Where to stay in Flå
Beds in Flå are few, the way of a small valley municipality, and most rooms gather in and around the village of Flå near Flå kirke where guest rooms and cabins stand close to the shops and the road through the valley. The centre suits travellers passing through or pausing in the northern part of Buskerud. It is a modest base.
Out along the valley road and the side valleys, cabins and holiday houses spread thin among the forests and the slopes, handy for walkers and skiers who come for the quiet high country of this corner of Buskerud. These fill in the seasons. Further off, scattered farm stays and mountain cabins stand among the farms of the district, a thin and quiet stock for visitors touring Flå and the northern valleys by car.
Reserve ahead in summer and winter, when the cabins of this rural municipality in south-eastern Norway draw walkers and skiers to the valley.
About Flå
What is Flå known for?
Flå is a small valley municipality in the northern part of Buskerud. The village of Flå is its centre, gathering the offices and shops of a thinly settled district among the forests and slopes. Flå kirke marks the parish.
The wooden church stands at the heart of the settlement and gives the valley its fixed point, the chief built sight of a quiet rural municipality in this northern reach of Buskerud, in south-eastern Norway.
What are the main landmarks in Flå?
Flå kirke is the landmark of the municipality. A protected wooden church, it stands at the centre of the village of Flå and serves the parish of a thinly settled valley district. The church is the chief sight.
It gives the small settlement its fixed point among the forests and slopes, the gathering place of a quiet rural municipality in the northern part of Buskerud, in south-eastern Norway.
What is the history of Flå?
Flå grew as a chain of farms in a northern valley of Buskerud. Settlement followed the valley floor and the lower slopes, the people working the land and the forest as the parish gathered around its church, and the district took shape slowly in this thinly peopled corner of the country. Farming made the living.
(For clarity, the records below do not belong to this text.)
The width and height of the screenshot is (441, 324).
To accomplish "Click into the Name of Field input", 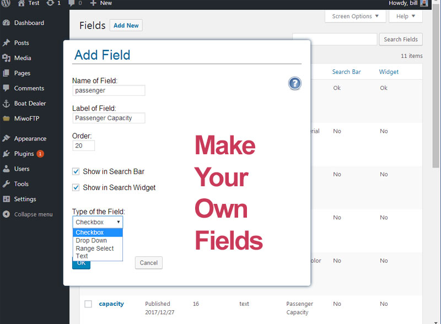I will pyautogui.click(x=109, y=90).
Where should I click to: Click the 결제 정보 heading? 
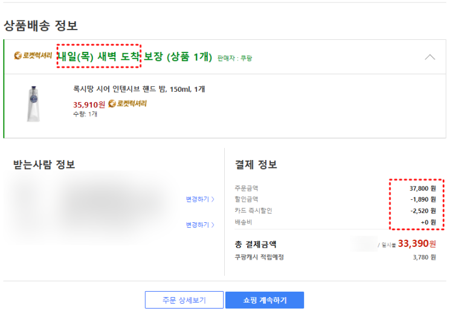point(256,165)
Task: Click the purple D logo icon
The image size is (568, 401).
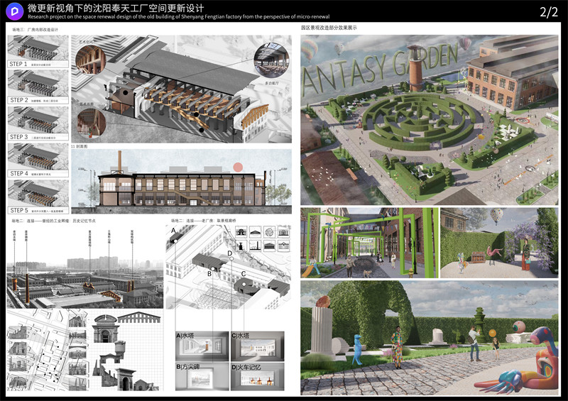Action: 13,12
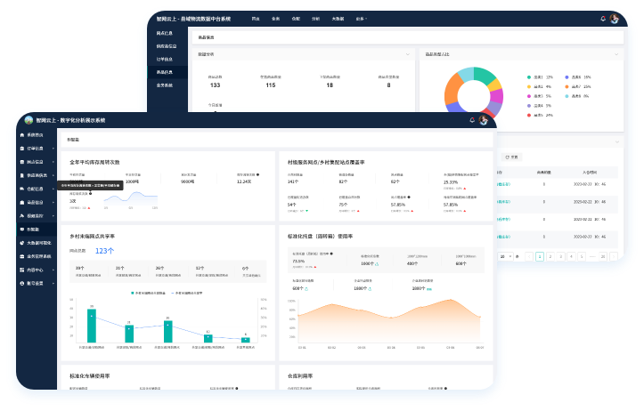Open the user avatar in the front dashboard header
This screenshot has width=644, height=411.
coord(484,120)
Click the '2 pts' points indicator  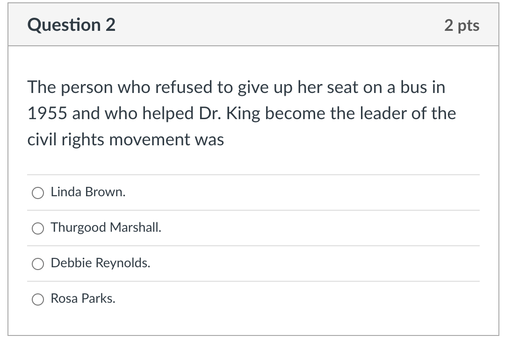pyautogui.click(x=462, y=26)
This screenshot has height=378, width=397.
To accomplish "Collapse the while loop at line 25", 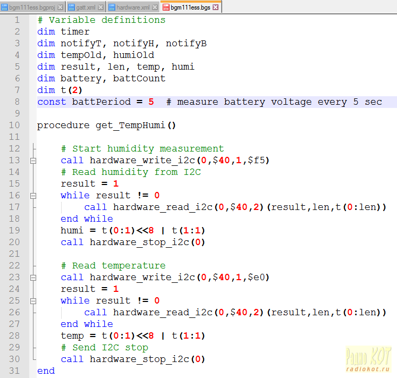I will coord(33,301).
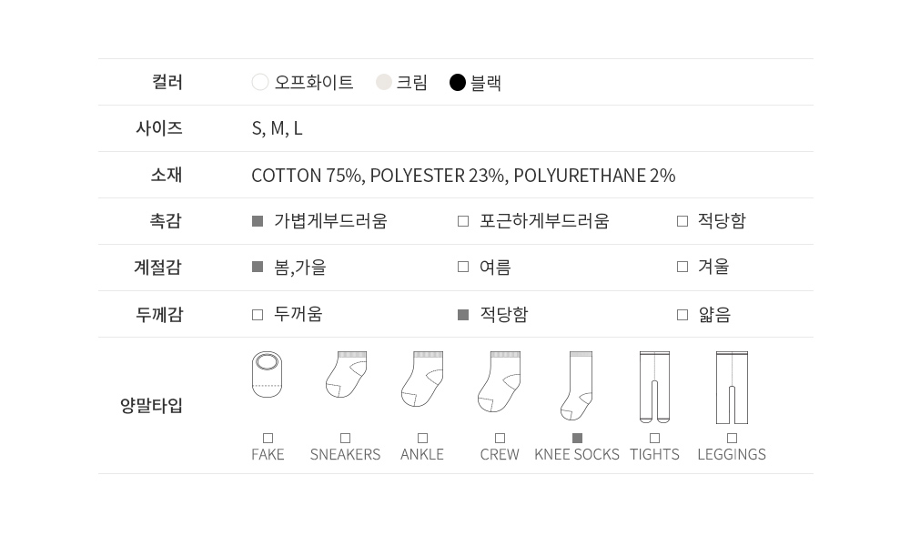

Timber and the land carried Flå through the long centuries before the roads improved and the valley opened to the wider world. The wooden Flå kirke fixed the parish at the heart of the settlement, the place where the scattered farms met for worship and trade. The village around it grew.
As the years passed, the village of Flå became the centre of the municipality, gathering the offices and the shops of the valley, and the district settled into its role as a small rural municipality of forest and slope in the northern part of Buskerud.
Where is Flå?
Flå lies in a valley in the northern part of Buskerud, in south-eastern Norway (Østlandet). The village sits on the valley floor among the forests and the rising slopes, the small core gathered near Flå kirke and the road through the valley. Forest and mountain frame the place.
The municipality of Flå reaches up the side valleys and over the high ground, a thinly settled land of woods, water and slope in this northern reach of Buskerud.
What is the climate of Flå?
Flå has a cold inland climate of the northern valleys of Buskerud. Winters run long and snowy, the frost settling hard on the valley floor and the snow lying deep over the forests and the slopes through the dark months, drawing skiers to the high country. Summers are short and green.
The valley warms quickly under the long northern daylight, the woods and water around Flå drawing walkers in the brief warm season, while the surrounding mountains keep the air cool and the nights fresh in this corner of south-eastern Norway.
How do you get to Flå?
Flå is reached by the road and rail running up the valley. The route carries travellers from the larger towns of Buskerud to the south-east, climbing through the forests toward the high country and bringing visitors to the village of Flå near Flå kirke. Many arrive by car.
The valley road and the line gather at the small centre and carry on north through the mountains of Buskerud, while the wider airports of south-eastern Norway lie off to the south-east for those reaching Flå from further away.